Beijing reports heavy pollution as largest sandstorms of 2023 blanket northern China
Published: Mar 21, 2023 12:24 PM
Photo: Li Hao/GT

 Beijing reports high pollution levels on March 22, 2023 as the largest sandstorms of 2023 sweep across northern China from March 21, 2023. Photo: Li Hao/GT

As yellow sand fills the sky with an earthy smell, Beijing reported heavily reduced air quality on Wednesday amid the arrival of the largest sandstorms of 2023 sweeping across northern China from Tuesday. 

The forecast sandstorms entered Beijing early on Wednesday morning at high speed from Mongolia and North China's Inner Mongolia Autonomous Region with the maximum covering area at nearly 1 million square kilometers, with the PM 10 surpassing 1,400 microgram per cubic meter across the whole city at 8am, according to the Beijing Ecological and Environmental Monitoring Center.

The Beijing Meteorological Bureau on Wednesday issue alerts for sandstorms and high winds, reminding people to be aware of possible falling objects. The sandstorm is predicted ease after noon and before dying off in the evening.

People could even see a "blue sun" in the dim Beijing sky on Wednesday morning. Experts explained that it is the dusty weather that changes the composition of the particles in the air.

The particles absorb longer wavelengths of red light, while didn't affect the shorter wavelengths of blue light, which gives the sun a blue tinge, experts noted

Affected by cold air, sandstorms and high winds will sweep eastward across the north and northeast parts of China from Tuesday, likely to cause the most severe sandstorm weather to hit China in 2023, said China's top meteorological authority on Tuesday morning. 

Photo: Li Hao/GT

Photo: Li Hao/GT

China's National Meteorological Center (NMC) issued a third-level yellow sandstorm warning in more than 10 provinces, saying that the weather will be sandy and dusty across Tuesday to Wednesday in the south part of Northwest China's Xinjiang Uygur Autonomous Region, as well as in the northweat part of China including Qinghai, Gansu, Ningxia, Inner Mongolia, Shanxi, Hebei, Beijing, Tianjin, Heilongjiang, Liaoning and Jilin. 

NMC's chief forecaster Zhang Tao said the dusty weather formed because the frequent cold air systems and high winds carrying sand from Mongolia, China's Inner Mongolia Autonomous Region and Gansu Province where the ground loosened due to sunshine as the temperatures rose in spring.
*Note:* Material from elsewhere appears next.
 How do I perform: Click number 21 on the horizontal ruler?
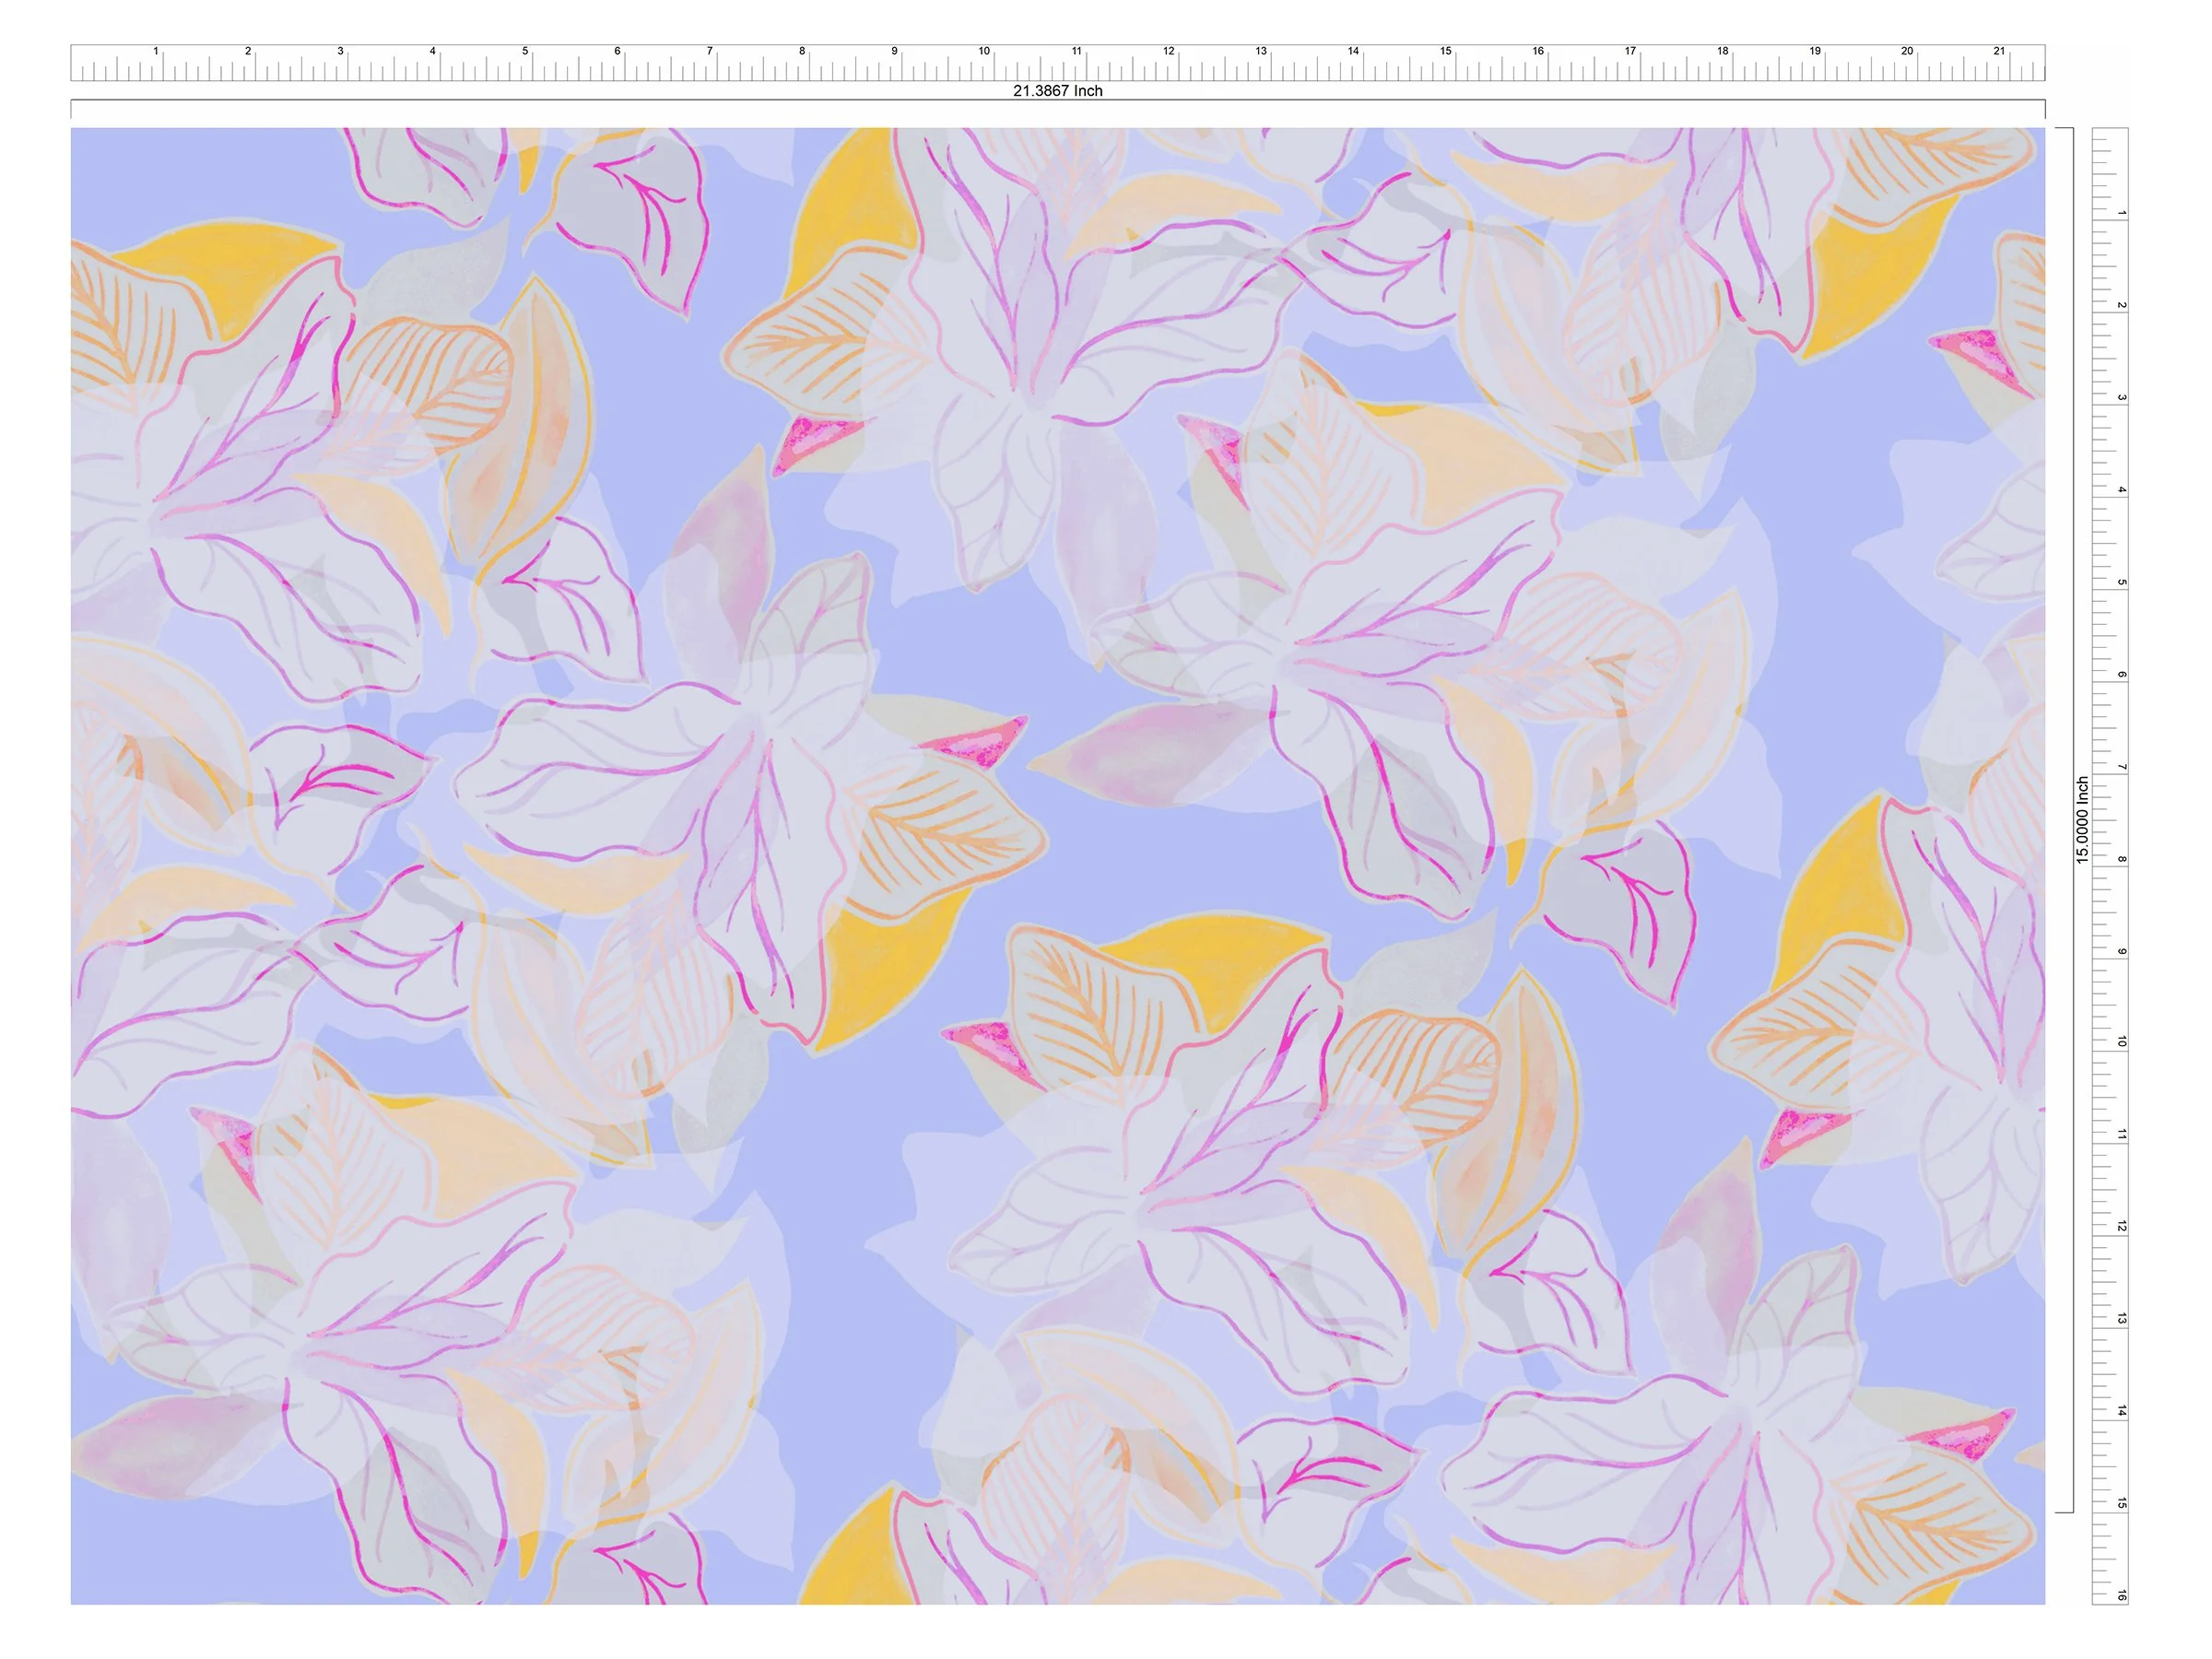[1998, 51]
As this latest sandstorm is the third and to date the largest one to hit the Beijing-Tianjin-Hebei region, meteorological analyst Zhang Juan from the China Weather Network explained the increase in blowing sand and dust this year, saying that most of China's northern parts have seen little rainfall since March and there is no snow cover across Mongolia and China's northwest region due to higher temperatures.

"This means once the cold air arrives, sand is picked up in these regions and forms into sandstorms," Zhang Juan said.

Besides the sandstorms in northern China, cold air also caused the largest scale of strong convective weather in Southern China in this year as it travels southwards. From Tuesday to Thursday, East China's Zhejiang, Jiangxi, Fujian provinces and South China's Guangdong Province may suffer from heavy rain, high winds, thunderstorms and hail.